### Saved entries
Content starts

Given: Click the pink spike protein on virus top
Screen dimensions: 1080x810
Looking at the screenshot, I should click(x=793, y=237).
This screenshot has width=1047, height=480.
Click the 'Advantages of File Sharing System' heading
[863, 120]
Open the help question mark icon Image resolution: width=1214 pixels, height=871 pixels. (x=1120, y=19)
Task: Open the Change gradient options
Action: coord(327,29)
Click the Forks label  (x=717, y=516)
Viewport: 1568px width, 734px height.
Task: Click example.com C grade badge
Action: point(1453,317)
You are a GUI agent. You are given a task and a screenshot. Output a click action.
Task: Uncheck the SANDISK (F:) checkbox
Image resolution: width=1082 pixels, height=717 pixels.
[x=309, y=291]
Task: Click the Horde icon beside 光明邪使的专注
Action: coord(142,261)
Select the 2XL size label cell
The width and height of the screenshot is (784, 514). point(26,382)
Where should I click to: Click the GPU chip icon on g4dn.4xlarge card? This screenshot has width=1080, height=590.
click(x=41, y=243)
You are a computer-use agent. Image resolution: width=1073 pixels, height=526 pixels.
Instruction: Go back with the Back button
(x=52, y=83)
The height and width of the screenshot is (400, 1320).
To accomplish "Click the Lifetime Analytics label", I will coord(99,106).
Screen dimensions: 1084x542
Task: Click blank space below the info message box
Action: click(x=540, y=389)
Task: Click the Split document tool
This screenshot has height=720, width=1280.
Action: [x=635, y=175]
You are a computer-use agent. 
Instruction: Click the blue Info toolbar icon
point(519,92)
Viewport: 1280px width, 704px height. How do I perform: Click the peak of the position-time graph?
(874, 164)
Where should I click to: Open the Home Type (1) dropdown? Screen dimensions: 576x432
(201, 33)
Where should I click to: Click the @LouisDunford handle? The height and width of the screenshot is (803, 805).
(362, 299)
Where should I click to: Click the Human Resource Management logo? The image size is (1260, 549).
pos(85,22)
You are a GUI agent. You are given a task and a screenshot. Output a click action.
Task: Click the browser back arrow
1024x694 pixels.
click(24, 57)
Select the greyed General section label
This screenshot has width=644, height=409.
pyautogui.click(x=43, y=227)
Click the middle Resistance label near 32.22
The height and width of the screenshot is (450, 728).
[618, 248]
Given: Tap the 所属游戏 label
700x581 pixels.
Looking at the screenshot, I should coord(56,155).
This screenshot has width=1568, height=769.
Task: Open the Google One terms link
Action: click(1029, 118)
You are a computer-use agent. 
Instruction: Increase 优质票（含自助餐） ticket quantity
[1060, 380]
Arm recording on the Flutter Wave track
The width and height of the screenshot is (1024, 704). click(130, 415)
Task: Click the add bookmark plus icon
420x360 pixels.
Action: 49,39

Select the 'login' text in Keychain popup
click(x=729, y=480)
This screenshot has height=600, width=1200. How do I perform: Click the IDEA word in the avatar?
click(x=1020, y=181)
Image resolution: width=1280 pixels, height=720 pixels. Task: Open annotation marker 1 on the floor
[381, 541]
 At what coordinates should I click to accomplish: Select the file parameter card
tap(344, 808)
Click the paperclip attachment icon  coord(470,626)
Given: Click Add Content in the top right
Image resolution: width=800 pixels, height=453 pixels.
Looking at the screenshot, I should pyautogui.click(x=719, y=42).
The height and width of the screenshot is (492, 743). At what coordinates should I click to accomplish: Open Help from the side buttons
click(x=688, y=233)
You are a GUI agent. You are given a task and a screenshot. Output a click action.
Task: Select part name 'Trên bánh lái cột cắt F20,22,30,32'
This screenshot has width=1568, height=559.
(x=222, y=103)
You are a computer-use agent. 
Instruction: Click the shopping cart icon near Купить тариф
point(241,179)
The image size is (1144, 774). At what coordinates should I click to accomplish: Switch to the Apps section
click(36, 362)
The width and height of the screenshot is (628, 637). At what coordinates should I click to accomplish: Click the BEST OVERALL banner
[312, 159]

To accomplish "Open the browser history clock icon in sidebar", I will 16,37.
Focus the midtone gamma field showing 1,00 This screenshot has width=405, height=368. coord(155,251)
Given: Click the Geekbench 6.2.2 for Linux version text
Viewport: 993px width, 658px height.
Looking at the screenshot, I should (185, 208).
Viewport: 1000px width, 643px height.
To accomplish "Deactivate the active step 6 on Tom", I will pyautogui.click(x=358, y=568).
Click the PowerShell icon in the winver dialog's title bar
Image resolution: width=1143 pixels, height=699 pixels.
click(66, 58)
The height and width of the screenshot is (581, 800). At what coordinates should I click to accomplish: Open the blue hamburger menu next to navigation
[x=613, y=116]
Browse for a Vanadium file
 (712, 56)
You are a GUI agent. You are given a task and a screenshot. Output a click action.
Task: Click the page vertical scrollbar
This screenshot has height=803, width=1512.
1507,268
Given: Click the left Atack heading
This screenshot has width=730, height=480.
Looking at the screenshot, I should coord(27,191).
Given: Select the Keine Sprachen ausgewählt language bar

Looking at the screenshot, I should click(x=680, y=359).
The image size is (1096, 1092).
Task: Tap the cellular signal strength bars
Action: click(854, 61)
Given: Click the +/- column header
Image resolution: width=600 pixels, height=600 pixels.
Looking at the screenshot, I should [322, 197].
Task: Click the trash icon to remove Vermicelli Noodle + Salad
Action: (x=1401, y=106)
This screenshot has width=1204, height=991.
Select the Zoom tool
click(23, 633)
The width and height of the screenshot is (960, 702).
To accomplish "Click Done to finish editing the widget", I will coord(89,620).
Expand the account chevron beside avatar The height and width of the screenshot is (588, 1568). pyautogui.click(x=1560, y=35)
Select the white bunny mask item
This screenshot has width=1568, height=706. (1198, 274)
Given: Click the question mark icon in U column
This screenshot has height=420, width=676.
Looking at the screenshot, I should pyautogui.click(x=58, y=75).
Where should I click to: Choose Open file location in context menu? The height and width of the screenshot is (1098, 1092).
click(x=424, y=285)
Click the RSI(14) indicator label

Content ends

### WHAT TO DO
Where a line of the data contains "column", copy that line.

### RESULT FOR THIS TASK
Given: Click the +/- column header
Given: Click the question mark icon in U column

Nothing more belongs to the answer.